The Court’s opinion did not deem corporations to be persons under the Constitution. It merely concluded that the language and history of a statute passed by Congress made the statute applicable to closely-held corporations. It was hardly a sweeping opinion granting expansive corporate rights.

That statute is the Religious Freedom Restoration Act (RFRA). It was signed by President Bill Clinton in 1993 after Congress passed it almost unanimously.  It says a federal policy cannot “substantially burden” a person’s religious freedom, unless it serves a “compelling state interest” in a way that is “least restrictive” of that freedom. 

Following the passage of the Affordable Care Act, the Obama administration decided that it had the authority to force family businesses to provide contraceptives at no cost to its employees, even if the family had religious objections to providing such services. Hobby Lobby and the other challengers objected to just four of the twenty required contraceptives because those four may operate after the fertilization of an egg, effectively acting as an abortifacient.

Some critics of the decision have called the Court “anti-science” because it did not look at studies purportedly showing that the four drugs only work to prevent fertilization. The Obama Administration, however, conceded that the four drugs may result in the destruction of an embryo. It is not the role of the Supreme Court to bring up and examine facts that are not in dispute. The Court was not being anti-science. It was respecting the judicial process.

The Court did not decide whether the Administration had a “compelling interest” in requiring employers to provide cost-free access to the four drugs. It did not have to make that decision because the burden imposed on the companies for not providing the four drugs was clearly substantial - fines in the millions of dollars - and because the government had a variety of other methods at its disposal to provide women the four drugs at no cost without requiring direct involvement by the companies.

It is important to remember that this decision is not about the Constitution. The Court was applying a unique set of facts - these four drugs, the particulars of the contraception mandate, and these three family businesses - to a specific law - the Religious Freedom Restoration Act. People who do not like the decision should not blame the Court. It was Congress that overwhelmingly passed RFRA and the Obama Administration that so clearly disregarded it when it conjured up the mandate.

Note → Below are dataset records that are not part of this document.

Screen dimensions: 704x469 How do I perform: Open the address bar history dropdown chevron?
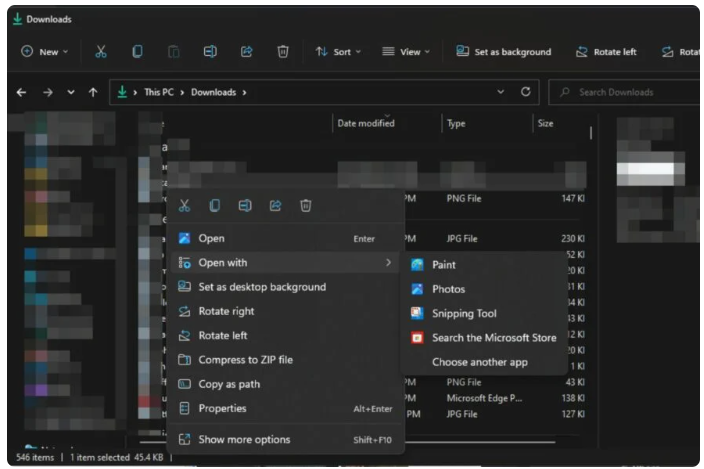tap(501, 92)
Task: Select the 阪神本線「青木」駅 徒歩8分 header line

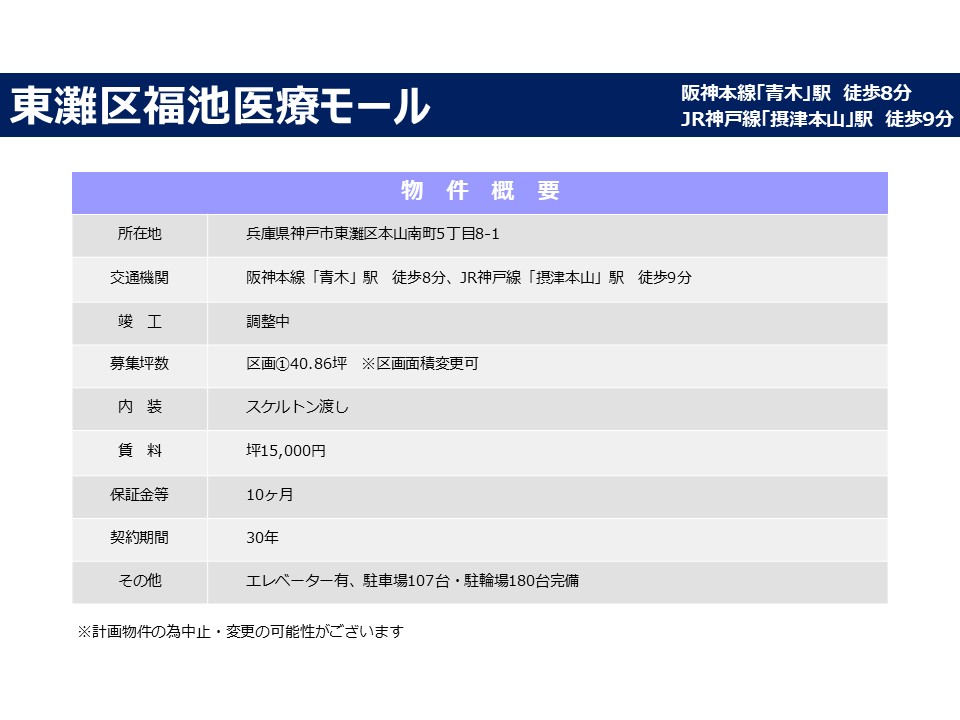Action: coord(795,93)
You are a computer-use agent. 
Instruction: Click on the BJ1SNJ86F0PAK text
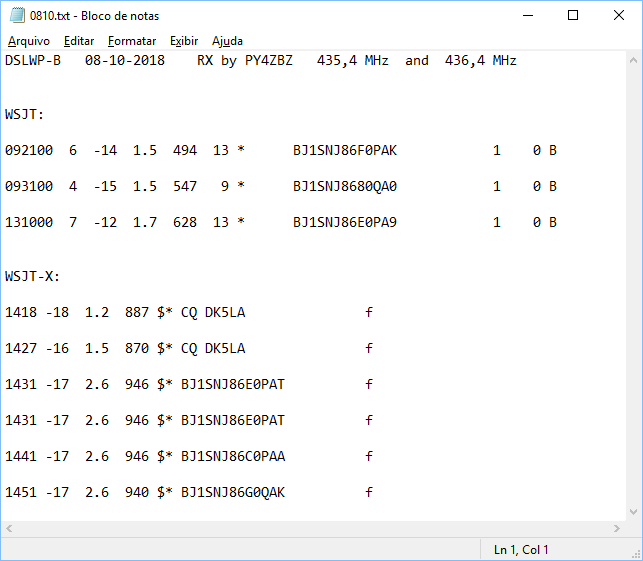345,151
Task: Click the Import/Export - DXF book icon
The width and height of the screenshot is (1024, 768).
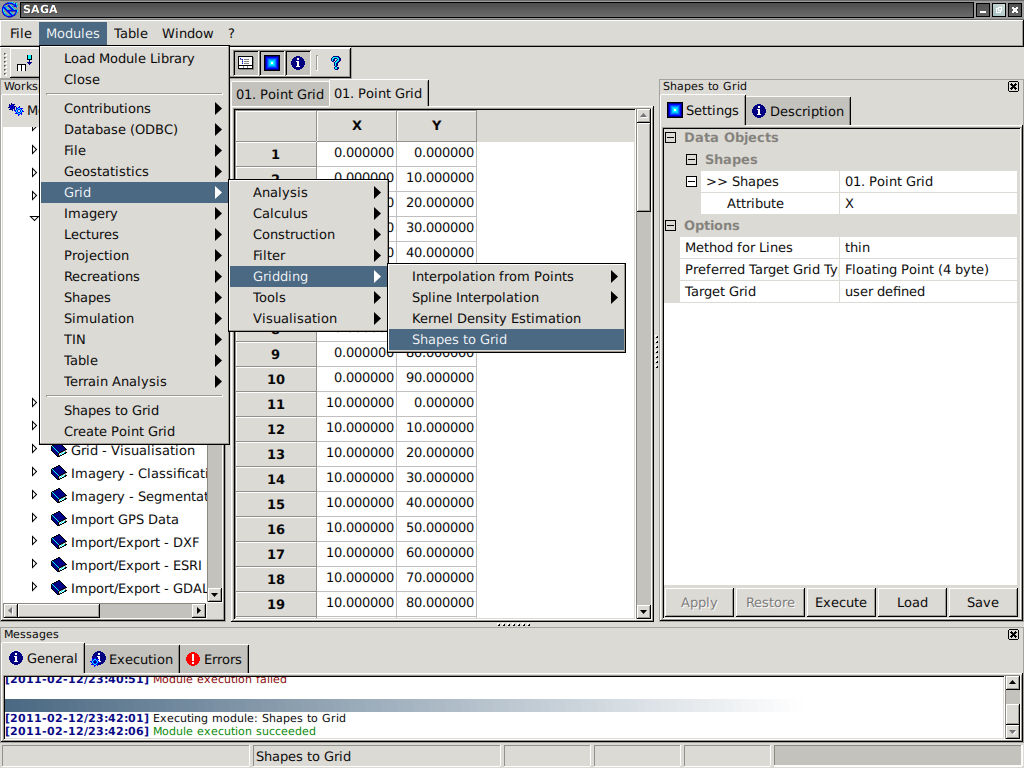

A lack of understanding of the law might be excusable if it was not coupled with not-so-thinly-veiled hostility toward the Catholic Church. From the Huffington Post, to a full-page advertisement in the New York Times, to a weekly columnist in North Dakota’s own Fargo Forum, anti-Catholicism, America’s last acceptable prejudice, rears its ugly head again.

Apparently unable to understand the law or direct their displeasure at the Obama Administration, these new Know-Nothings blame the five Roman Catholics consisting of the Court’s majority in the opinion. (A sixth Catholic, Justice Sotomayor sided with the minority.) If you don’t like the outcome, blame the Catholics. If you don’t understand the law, blame the Catholics.

For the record, neither the owners of Hobby Lobby or the other businesses involved in the case are Catholic. Nor was Congress controlled by Catholics when it passed RFRA in 1993. Nor, as some have alleged with conspiratorial overtones, did the Catholic Church finance Hobby Lobby’s legal challenge. But the record, like the law and the rest of the facts, are of no concern to those whose single focus appears to be hostility toward religion or a fanaticism for cost-free abortifacients.